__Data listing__

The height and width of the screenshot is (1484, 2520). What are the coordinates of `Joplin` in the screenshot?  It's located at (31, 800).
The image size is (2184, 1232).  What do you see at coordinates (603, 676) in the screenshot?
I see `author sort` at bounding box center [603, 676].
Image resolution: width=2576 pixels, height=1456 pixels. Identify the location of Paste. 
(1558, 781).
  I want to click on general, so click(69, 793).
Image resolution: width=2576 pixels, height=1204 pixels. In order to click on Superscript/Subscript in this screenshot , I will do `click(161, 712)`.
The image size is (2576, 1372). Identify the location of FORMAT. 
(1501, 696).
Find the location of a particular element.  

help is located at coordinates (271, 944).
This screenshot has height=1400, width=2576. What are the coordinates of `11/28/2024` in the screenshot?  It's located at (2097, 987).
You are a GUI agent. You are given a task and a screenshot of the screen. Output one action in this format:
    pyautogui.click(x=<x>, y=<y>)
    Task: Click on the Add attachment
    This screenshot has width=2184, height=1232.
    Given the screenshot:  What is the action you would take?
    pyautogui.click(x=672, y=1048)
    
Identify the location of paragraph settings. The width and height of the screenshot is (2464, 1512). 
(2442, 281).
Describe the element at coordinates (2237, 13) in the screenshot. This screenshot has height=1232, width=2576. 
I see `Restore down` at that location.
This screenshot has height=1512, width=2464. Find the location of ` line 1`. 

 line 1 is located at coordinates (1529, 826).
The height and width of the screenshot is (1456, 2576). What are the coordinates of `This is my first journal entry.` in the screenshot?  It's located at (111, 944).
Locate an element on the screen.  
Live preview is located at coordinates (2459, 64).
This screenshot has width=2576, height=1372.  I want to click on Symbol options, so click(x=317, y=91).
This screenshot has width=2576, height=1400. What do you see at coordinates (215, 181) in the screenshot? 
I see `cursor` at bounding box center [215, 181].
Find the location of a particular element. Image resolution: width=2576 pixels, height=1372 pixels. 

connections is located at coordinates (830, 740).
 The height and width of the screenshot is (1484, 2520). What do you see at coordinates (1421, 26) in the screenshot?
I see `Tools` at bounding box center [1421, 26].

__STATED EXERCISE__
Convert the records above into a Markdown table with the columns "Row" and "Line," putting each non-blank line in its own row and numbering the rows in order. Omit blank lines.

__EXPECTED ANSWER__
| Row | Line |
|---|---|
| 1 | The height and width of the screenshot is (1484, 2520). What are the coordinates of `Joplin` in the screenshot?  It's located at (31, 800). |
| 2 | The image size is (2184, 1232).  What do you see at coordinates (603, 676) in the screenshot? |
| 3 | I see `author sort` at bounding box center [603, 676]. |
| 4 | Image resolution: width=2576 pixels, height=1456 pixels. Identify the location of Paste.  |
| 5 | (1558, 781). |
| 6 |   I want to click on general, so click(69, 793). |
| 7 | Image resolution: width=2576 pixels, height=1204 pixels. In order to click on Superscript/Subscript in this screenshot , I will do `click(161, 712)`. |
| 8 | The image size is (2576, 1372). Identify the location of FORMAT.  |
| 9 | (1501, 696). |
| 10 | Find the location of a particular element.   |
| 11 | help is located at coordinates (271, 944). |
| 12 | This screenshot has height=1400, width=2576. What are the coordinates of `11/28/2024` in the screenshot?  It's located at (2097, 987). |
| 13 | You are a GUI agent. You are given a task and a screenshot of the screen. Output one action in this format: |
| 14 |     pyautogui.click(x=<x>, y=<y>) |
| 15 |     Task: Click on the Add attachment |
| 16 |     This screenshot has width=2184, height=1232. |
| 17 |     Given the screenshot:  What is the action you would take? |
| 18 |     pyautogui.click(x=672, y=1048) |
| 19 | Identify the location of paragraph settings. The width and height of the screenshot is (2464, 1512).  |
| 20 | (2442, 281). |
| 21 | Describe the element at coordinates (2237, 13) in the screenshot. This screenshot has height=1232, width=2576.  |
| 22 | I see `Restore down` at that location. |
| 23 | This screenshot has height=1512, width=2464. Find the location of ` line 1`.  |
| 24 |  line 1 is located at coordinates (1529, 826). |
| 25 | The height and width of the screenshot is (1456, 2576). What are the coordinates of `This is my first journal entry.` in the screenshot?  It's located at (111, 944). |
| 26 | Locate an element on the screen.   |
| 27 | Live preview is located at coordinates (2459, 64). |
| 28 | This screenshot has width=2576, height=1372.  I want to click on Symbol options, so click(x=317, y=91). |
| 29 | This screenshot has width=2576, height=1400. What do you see at coordinates (215, 181) in the screenshot?  |
| 30 | I see `cursor` at bounding box center [215, 181]. |
| 31 | Find the location of a particular element. Image resolution: width=2576 pixels, height=1372 pixels.  |
| 32 | connections is located at coordinates (830, 740). |
| 33 |  The height and width of the screenshot is (1484, 2520). What do you see at coordinates (1421, 26) in the screenshot? |
| 34 | I see `Tools` at bounding box center [1421, 26]. |